Alternatives for naming automatic modules, and a proposal (#AutomaticModuleNames)
Stephen Colebourne
scolebourne at joda.org
Wed Apr 26 20:25:48 UTC 2017
On 26 April 2017 at 19:35, Alan Bateman <Alan.Bateman at oracle.com> wrote:
> On 26/04/2017 18:35, Stephen Colebourne wrote:
>
>> :
>> - an incomplete module defines as many dependencies as it can
>> - an incomplete module also depends on the classpath
>> - the current automatic module concept ceases to exist
>> (an incomplete module is not an automatic module, as it doesn't get to
>> read all other modules. It only gets to read the classpath)
>>
> This is along the lines of what we've previously tossed around as `requires
> $CLASSPATH`. The JAR files on your class path may expose type in other
> libraries that get migrated to modules. In the extreme then all the
> dependences are migrated so that the class path is empty. So more
> readability is needed to avoid lock step migration (it's the same
> readability that automatic modules get today).
I'm working on the principle that the classpath sees all modules anyway.

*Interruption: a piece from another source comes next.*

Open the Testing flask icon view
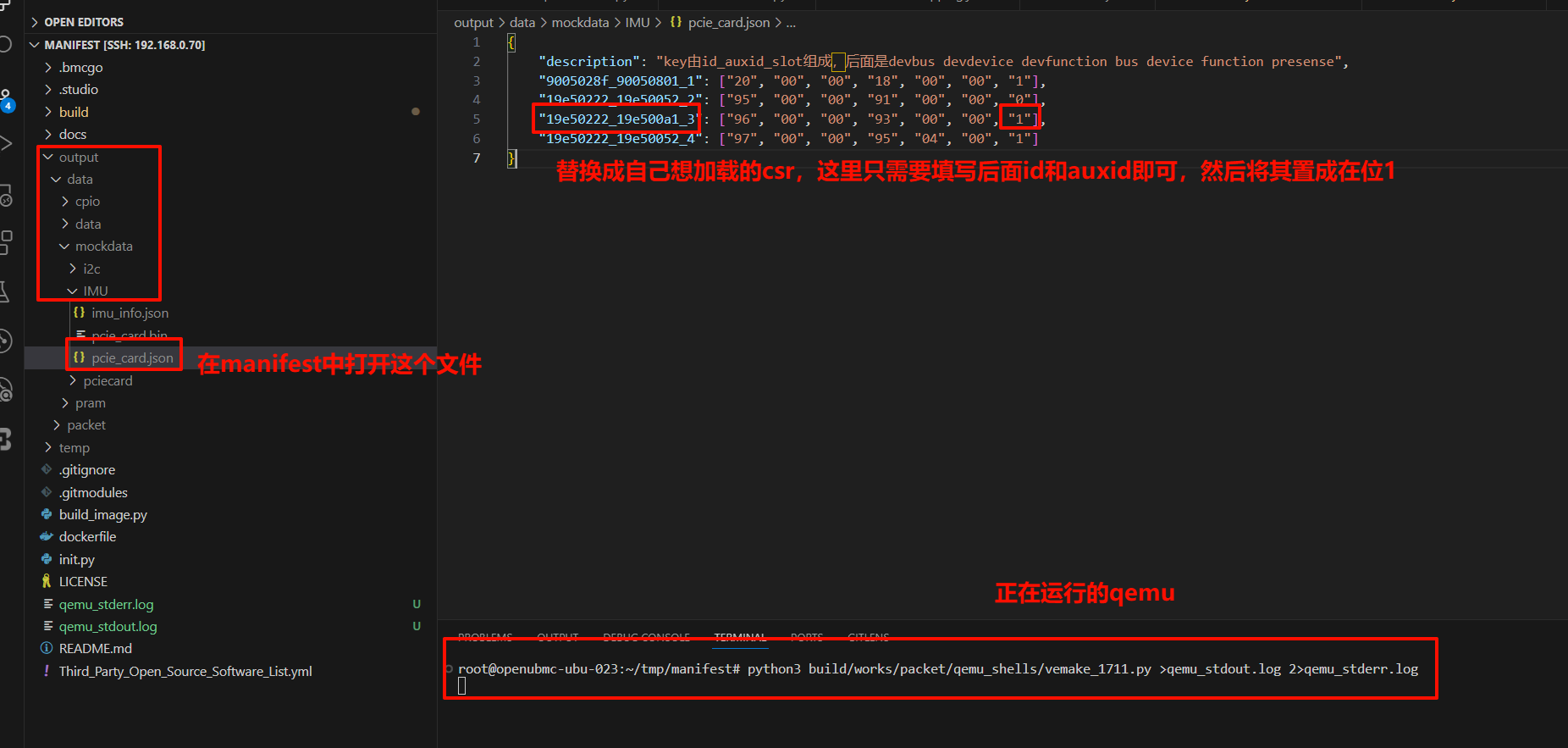Viewport: 1568px width, 748px height. 4,291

FWIW, I'll go on record and say that I think the bifurcation between
the classpath and modulepath is a mistake that will be damaging long
term. I would prefer to see all jar files continue to sit on the
classpath, just that some also have additional metadata controlling
their exports and dependencies. The complete/incomplete module
declarations described above, would essentially allow this AFAICT.
Mark R wrote:
> This approach would, moreover, still require existing projects
> to do new releases, which as you indicate above can be very costly and
> in many cases unlikely to happen.
True, but the module metadata would always be correct no matter how
many releases are needed (much easier for Maven Central to validate
this too). Any project that adds an incomplete module declaration is
obviously still alive, so much more likely than average to finish the
process and become a complete module.